Manhattan Reliability Engineering

Manhattan Reliability Engineering (or MRE) team is part of the Manhattan Active® Operations under the Manhattan R&D organization, and consists of a set of software engineers, deployment architects and system engineers; primarily responsible for ensuring the stability, availability, security, and lower cost of ownership for the customer environments. The MRE team is tasked with building, instrumenting, and operating a set of automation and management tools that are used to perform a set of key tasks crucial in maintaining reliable systems:

  1. Supervising the environment deployments, upgrades, availability, and scalability, by automating these aspects of environment management and providing visibility into the actions performed by the automated systems.
  2. Monitoring the environments, by automating the collection and visibility of system metrics, logs, and other traces, such that the automated systems can produce the necessary notifications, alerts and reports promptly, accurately, and efficiently.
  3. Diagnosing and troubleshooting the systemic or localized problems, or to perform the root cause analysis of problems reactively, via the built-in instrumentation of command-line tools, plumbing APIs, or web consoles

The Reliability Workflow

The MRE team follows the reliability workflow described below for preventing, diagnosing, and treating system or performance issues.

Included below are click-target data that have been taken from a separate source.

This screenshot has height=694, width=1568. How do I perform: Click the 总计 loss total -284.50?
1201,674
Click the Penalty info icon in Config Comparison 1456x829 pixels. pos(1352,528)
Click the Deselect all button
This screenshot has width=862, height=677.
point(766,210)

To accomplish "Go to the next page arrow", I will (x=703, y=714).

The MRE team focuses on proactively preventing problems by continuously monitoring the customer environments, and by treating the early signs of problems. However, when incidents do occur, the MRE team relies on the reactive alerting mechanism, and troubleshooting tools to diagnose the symptoms to potentially address the problem before they result in service degradation or outages. Significant focus is put on two key concepts of the reliability engineering to strengthen the stability and efficiency of Manhattan Active® Platform:

Mean Time to Repair: Measuring the engineering performance based on how quickly the team can repair or restore an outage. MTTR is directly relevant to the customer as it is a measure of the amount of downtime the customer sees. The MRE team is responsible for continuously improving the monitoring ecosystem with the primary goal of reducing the MTTR.

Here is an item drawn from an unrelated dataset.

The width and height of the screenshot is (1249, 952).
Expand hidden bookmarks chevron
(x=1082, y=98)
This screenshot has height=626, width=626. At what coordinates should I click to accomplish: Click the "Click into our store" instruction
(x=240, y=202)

Automation: Systems, processes and tooling that can be automated help with improving consistency of deployment behavior, minimize the potential for human errors, reduce the operational costs, and create the ability to learn & forecast from previous problems. Automation reduces toil and enables engineering teams to focus more on strategic initiatives. The MRE team is responsible for building and operating sub-systems for automatic deployment & upgrade processes, self-healing, and self-service.

Monitoring Ecosystem

Manhattan Active® Platform consists of a monitoring ecosystem for automating and managing consistency, reliability, and resilience of the customer environments. Some key constituents of the ecosystem are listed below:

LOGS COLLECTOR

Manhattan Active® Platform is integrated with Elasticsearch, Fluentd and Kibana as the toolset at the core of its logging subsystem. These services are instrumented with SLF4J and Docker to stream the logs from the stack components into the Logs Collector:

  • Elasticsearch is the log aggregator across all stack components and supporting services.
  • Fluentd is the mechanism to capture the log streams and index them into Elasticsearch.
  • Kibana is used as a log viewer, and for executing log search queries or dashboards.

Additionally, the Logs Collector has a set of internally available APIs that can be used by other tools to read the log data for generating alerts and visualizations.

METRICS COLLECTOR

Manhattan Active® Platform uses Prometheus, Grafana and Alert Manager as the toolset at the core of its monitoring subsystem:

  • Prometheus scraps metrics from all stack components and supporting services at fixed intervals and persists them in a time-series database.
  • The time-series database can be queried by Grafana to show various visualizations in configurable dashboards.
  • The metrics data in Prometheus is also queried by Alert Manager to scan for problem conditions and raise alerts. Alert Manager can be configured to emit the alerts via web-hooks to alert notification services such as PagerDuty.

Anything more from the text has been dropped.